_What this task involves_
The data below should be copied over with complete accuracy.

_Supplied entries_
╭──

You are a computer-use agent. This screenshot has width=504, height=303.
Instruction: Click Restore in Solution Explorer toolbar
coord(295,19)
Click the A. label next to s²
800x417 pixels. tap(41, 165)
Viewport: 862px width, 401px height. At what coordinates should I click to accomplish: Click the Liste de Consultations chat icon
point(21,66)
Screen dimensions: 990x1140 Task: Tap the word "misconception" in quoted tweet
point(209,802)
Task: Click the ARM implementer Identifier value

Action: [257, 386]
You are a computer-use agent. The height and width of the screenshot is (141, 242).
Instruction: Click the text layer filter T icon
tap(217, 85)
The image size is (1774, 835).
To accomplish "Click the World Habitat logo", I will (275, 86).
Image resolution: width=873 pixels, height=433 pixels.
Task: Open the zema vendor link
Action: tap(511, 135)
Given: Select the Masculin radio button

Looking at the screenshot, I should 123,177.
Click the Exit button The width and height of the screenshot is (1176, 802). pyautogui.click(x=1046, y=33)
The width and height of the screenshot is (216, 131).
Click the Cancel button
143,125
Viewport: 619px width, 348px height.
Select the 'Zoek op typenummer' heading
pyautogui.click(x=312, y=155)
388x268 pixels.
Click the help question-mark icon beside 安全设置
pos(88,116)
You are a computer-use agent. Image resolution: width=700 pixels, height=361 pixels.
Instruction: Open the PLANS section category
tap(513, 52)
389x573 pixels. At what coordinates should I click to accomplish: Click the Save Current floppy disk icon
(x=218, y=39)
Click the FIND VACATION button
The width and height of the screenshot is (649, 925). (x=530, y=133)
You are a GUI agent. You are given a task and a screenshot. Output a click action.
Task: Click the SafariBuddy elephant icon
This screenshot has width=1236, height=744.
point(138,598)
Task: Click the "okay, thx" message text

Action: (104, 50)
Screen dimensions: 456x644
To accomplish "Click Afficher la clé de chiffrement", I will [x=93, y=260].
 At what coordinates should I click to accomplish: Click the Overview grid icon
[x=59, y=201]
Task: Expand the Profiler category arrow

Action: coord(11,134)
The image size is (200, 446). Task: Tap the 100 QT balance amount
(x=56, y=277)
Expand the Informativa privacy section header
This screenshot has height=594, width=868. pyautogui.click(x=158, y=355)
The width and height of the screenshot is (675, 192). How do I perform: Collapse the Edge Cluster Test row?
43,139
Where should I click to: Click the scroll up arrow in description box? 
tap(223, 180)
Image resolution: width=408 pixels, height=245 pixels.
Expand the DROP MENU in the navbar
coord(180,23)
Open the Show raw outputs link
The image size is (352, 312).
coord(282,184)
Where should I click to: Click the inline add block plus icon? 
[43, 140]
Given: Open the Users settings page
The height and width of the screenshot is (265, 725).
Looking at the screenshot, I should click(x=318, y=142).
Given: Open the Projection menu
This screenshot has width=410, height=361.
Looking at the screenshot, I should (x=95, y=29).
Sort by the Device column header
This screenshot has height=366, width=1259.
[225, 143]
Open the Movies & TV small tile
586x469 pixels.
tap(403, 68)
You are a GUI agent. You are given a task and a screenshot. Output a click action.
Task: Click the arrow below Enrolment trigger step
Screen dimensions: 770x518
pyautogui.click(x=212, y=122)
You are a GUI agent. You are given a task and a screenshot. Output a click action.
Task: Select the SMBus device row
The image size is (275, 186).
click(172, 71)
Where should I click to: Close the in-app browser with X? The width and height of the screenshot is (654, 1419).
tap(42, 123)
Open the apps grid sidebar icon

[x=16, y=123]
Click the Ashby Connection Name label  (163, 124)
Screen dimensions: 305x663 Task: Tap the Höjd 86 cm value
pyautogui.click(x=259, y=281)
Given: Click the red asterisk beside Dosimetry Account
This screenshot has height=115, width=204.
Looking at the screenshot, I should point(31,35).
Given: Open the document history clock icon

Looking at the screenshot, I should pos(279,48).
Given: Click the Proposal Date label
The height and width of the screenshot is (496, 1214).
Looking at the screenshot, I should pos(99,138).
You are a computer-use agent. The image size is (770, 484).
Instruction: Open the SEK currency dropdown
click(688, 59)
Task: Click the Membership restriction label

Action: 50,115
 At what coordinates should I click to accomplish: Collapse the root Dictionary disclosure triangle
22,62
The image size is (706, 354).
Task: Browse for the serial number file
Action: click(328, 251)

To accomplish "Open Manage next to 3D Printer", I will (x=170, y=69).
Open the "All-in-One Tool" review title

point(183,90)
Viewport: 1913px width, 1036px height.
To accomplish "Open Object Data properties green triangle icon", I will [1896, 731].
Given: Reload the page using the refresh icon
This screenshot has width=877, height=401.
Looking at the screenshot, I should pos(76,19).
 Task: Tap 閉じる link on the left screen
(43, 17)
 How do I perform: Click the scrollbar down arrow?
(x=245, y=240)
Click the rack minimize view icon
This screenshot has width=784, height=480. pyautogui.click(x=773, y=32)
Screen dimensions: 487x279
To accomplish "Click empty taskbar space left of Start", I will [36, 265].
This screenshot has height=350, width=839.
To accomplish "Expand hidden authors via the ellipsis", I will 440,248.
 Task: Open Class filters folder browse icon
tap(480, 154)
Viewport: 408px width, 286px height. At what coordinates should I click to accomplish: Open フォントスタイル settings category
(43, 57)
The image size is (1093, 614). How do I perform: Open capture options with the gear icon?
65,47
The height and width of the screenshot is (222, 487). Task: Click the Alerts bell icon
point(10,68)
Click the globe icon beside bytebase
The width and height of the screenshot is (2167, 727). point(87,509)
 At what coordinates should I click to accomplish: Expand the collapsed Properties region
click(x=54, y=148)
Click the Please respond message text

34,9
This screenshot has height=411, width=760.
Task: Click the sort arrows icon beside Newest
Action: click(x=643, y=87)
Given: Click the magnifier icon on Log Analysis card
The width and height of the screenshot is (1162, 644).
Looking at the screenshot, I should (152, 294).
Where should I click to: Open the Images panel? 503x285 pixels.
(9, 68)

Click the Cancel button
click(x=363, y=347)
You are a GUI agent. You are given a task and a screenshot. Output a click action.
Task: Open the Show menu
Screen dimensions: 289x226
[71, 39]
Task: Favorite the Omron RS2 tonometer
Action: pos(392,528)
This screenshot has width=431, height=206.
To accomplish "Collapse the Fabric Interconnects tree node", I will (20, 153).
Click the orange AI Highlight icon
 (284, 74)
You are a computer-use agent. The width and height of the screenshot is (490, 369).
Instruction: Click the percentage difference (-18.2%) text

╰──

_Answer space_
You are a computer-use agent. This screenshot has width=504, height=303.
Instruction: Click Restore in Solution Explorer toolbar
coord(295,19)
Click the A. label next to s²
800x417 pixels. tap(41, 165)
Viewport: 862px width, 401px height. At what coordinates should I click to accomplish: Click the Liste de Consultations chat icon
point(21,66)
Screen dimensions: 990x1140 Task: Tap the word "misconception" in quoted tweet
point(209,802)
Task: Click the ARM implementer Identifier value

Action: [257, 386]
You are a computer-use agent. The height and width of the screenshot is (141, 242).
Instruction: Click the text layer filter T icon
tap(217, 85)
The image size is (1774, 835).
To accomplish "Click the World Habitat logo", I will (275, 86).
Image resolution: width=873 pixels, height=433 pixels.
Task: Open the zema vendor link
Action: tap(511, 135)
Given: Select the Masculin radio button

Looking at the screenshot, I should 123,177.
Click the Exit button The width and height of the screenshot is (1176, 802). pyautogui.click(x=1046, y=33)
The width and height of the screenshot is (216, 131).
Click the Cancel button
143,125
Viewport: 619px width, 348px height.
Select the 'Zoek op typenummer' heading
pyautogui.click(x=312, y=155)
388x268 pixels.
Click the help question-mark icon beside 安全设置
pos(88,116)
You are a computer-use agent. Image resolution: width=700 pixels, height=361 pixels.
Instruction: Open the PLANS section category
tap(513, 52)
389x573 pixels. At what coordinates should I click to accomplish: Click the Save Current floppy disk icon
(x=218, y=39)
Click the FIND VACATION button
The width and height of the screenshot is (649, 925). (x=530, y=133)
You are a GUI agent. You are given a task and a screenshot. Output a click action.
Task: Click the SafariBuddy elephant icon
This screenshot has width=1236, height=744.
point(138,598)
Task: Click the "okay, thx" message text

Action: (104, 50)
Screen dimensions: 456x644
To accomplish "Click Afficher la clé de chiffrement", I will [x=93, y=260].
 At what coordinates should I click to accomplish: Click the Overview grid icon
[x=59, y=201]
Task: Expand the Profiler category arrow

Action: coord(11,134)
The image size is (200, 446). Task: Tap the 100 QT balance amount
(x=56, y=277)
Expand the Informativa privacy section header
This screenshot has height=594, width=868. pyautogui.click(x=158, y=355)
The width and height of the screenshot is (675, 192). How do I perform: Collapse the Edge Cluster Test row?
43,139
Where should I click to: Click the scroll up arrow in description box? 
tap(223, 180)
Image resolution: width=408 pixels, height=245 pixels.
Expand the DROP MENU in the navbar
coord(180,23)
Open the Show raw outputs link
The image size is (352, 312).
coord(282,184)
Where should I click to: Click the inline add block plus icon? 
[43, 140]
Given: Open the Users settings page
The height and width of the screenshot is (265, 725).
Looking at the screenshot, I should click(x=318, y=142).
Given: Open the Projection menu
This screenshot has width=410, height=361.
Looking at the screenshot, I should (x=95, y=29).
Sort by the Device column header
This screenshot has height=366, width=1259.
[225, 143]
Open the Movies & TV small tile
586x469 pixels.
tap(403, 68)
You are a GUI agent. You are given a task and a screenshot. Output a click action.
Task: Click the arrow below Enrolment trigger step
Screen dimensions: 770x518
pyautogui.click(x=212, y=122)
You are a GUI agent. You are given a task and a screenshot. Output a click action.
Task: Select the SMBus device row
The image size is (275, 186).
click(172, 71)
Where should I click to: Close the in-app browser with X? The width and height of the screenshot is (654, 1419).
tap(42, 123)
Open the apps grid sidebar icon

[x=16, y=123]
Click the Ashby Connection Name label  (163, 124)
Screen dimensions: 305x663 Task: Tap the Höjd 86 cm value
pyautogui.click(x=259, y=281)
Given: Click the red asterisk beside Dosimetry Account
This screenshot has height=115, width=204.
Looking at the screenshot, I should point(31,35).
Given: Open the document history clock icon

Looking at the screenshot, I should pos(279,48).
Given: Click the Proposal Date label
The height and width of the screenshot is (496, 1214).
Looking at the screenshot, I should pos(99,138).
You are a computer-use agent. The image size is (770, 484).
Instruction: Open the SEK currency dropdown
click(688, 59)
Task: Click the Membership restriction label

Action: 50,115
 At what coordinates should I click to accomplish: Collapse the root Dictionary disclosure triangle
22,62
The image size is (706, 354).
Task: Browse for the serial number file
Action: click(328, 251)

To accomplish "Open Manage next to 3D Printer", I will (x=170, y=69).
Open the "All-in-One Tool" review title

point(183,90)
Viewport: 1913px width, 1036px height.
To accomplish "Open Object Data properties green triangle icon", I will [1896, 731].
Given: Reload the page using the refresh icon
This screenshot has width=877, height=401.
Looking at the screenshot, I should pos(76,19).
 Task: Tap 閉じる link on the left screen
(43, 17)
 How do I perform: Click the scrollbar down arrow?
(x=245, y=240)
Click the rack minimize view icon
This screenshot has width=784, height=480. pyautogui.click(x=773, y=32)
Screen dimensions: 487x279
To accomplish "Click empty taskbar space left of Start", I will [36, 265].
This screenshot has height=350, width=839.
To accomplish "Expand hidden authors via the ellipsis", I will 440,248.
 Task: Open Class filters folder browse icon
tap(480, 154)
Viewport: 408px width, 286px height. At what coordinates should I click to accomplish: Open フォントスタイル settings category
(43, 57)
The image size is (1093, 614). How do I perform: Open capture options with the gear icon?
65,47
The height and width of the screenshot is (222, 487). Task: Click the Alerts bell icon
point(10,68)
Click the globe icon beside bytebase
The width and height of the screenshot is (2167, 727). point(87,509)
 At what coordinates should I click to accomplish: Expand the collapsed Properties region
click(x=54, y=148)
Click the Please respond message text

34,9
This screenshot has height=411, width=760.
Task: Click the sort arrows icon beside Newest
Action: click(x=643, y=87)
Given: Click the magnifier icon on Log Analysis card
The width and height of the screenshot is (1162, 644).
Looking at the screenshot, I should (152, 294).
Where should I click to: Open the Images panel? 503x285 pixels.
(9, 68)

Click the Cancel button
click(x=363, y=347)
You are a GUI agent. You are given a task and a screenshot. Output a click action.
Task: Open the Show menu
Screen dimensions: 289x226
[71, 39]
Task: Favorite the Omron RS2 tonometer
Action: pos(392,528)
This screenshot has width=431, height=206.
To accomplish "Collapse the Fabric Interconnects tree node", I will (20, 153).
Click the orange AI Highlight icon
 (284, 74)
You are a computer-use agent. The width and height of the screenshot is (490, 369).
Instruction: Click the percentage difference (-18.2%) text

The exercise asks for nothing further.